SUPPLIED RECORDS:
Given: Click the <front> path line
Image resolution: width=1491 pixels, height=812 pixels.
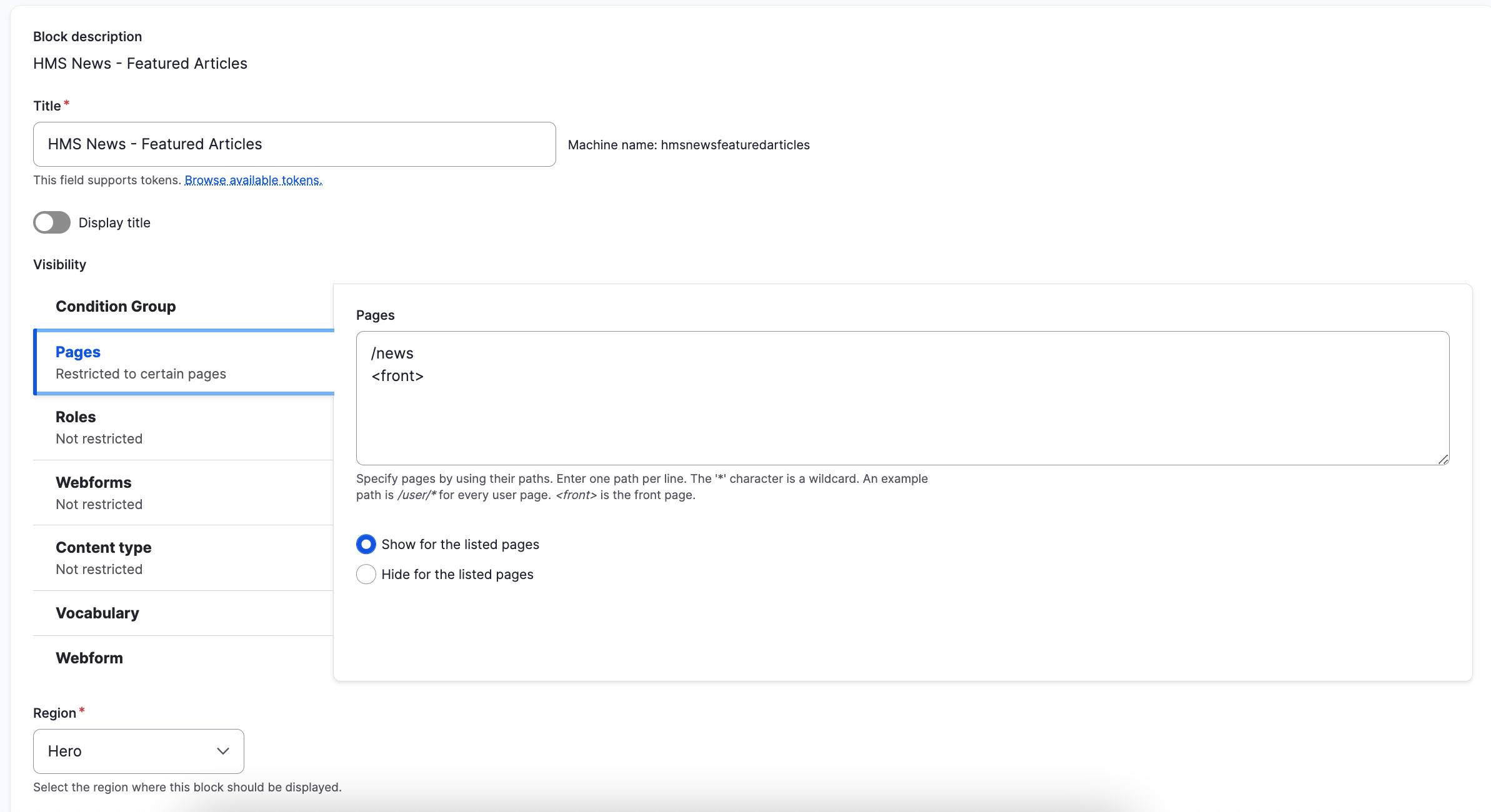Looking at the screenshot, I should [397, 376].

* * *

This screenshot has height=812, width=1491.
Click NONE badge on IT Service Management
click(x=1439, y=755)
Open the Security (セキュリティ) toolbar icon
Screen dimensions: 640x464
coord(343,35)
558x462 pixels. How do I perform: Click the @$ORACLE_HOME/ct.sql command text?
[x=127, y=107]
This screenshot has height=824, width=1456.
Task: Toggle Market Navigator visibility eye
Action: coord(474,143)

YOUR TASK: Retype the data exactly, everything from the line containing "Given: Click the <front> path line" down to the line containing "Looking at the", with both of those lines included. Omit the pictures from your copy.

THE RESPONSE:
Given: Click the <front> path line
Image resolution: width=1491 pixels, height=812 pixels.
Looking at the screenshot, I should [397, 376].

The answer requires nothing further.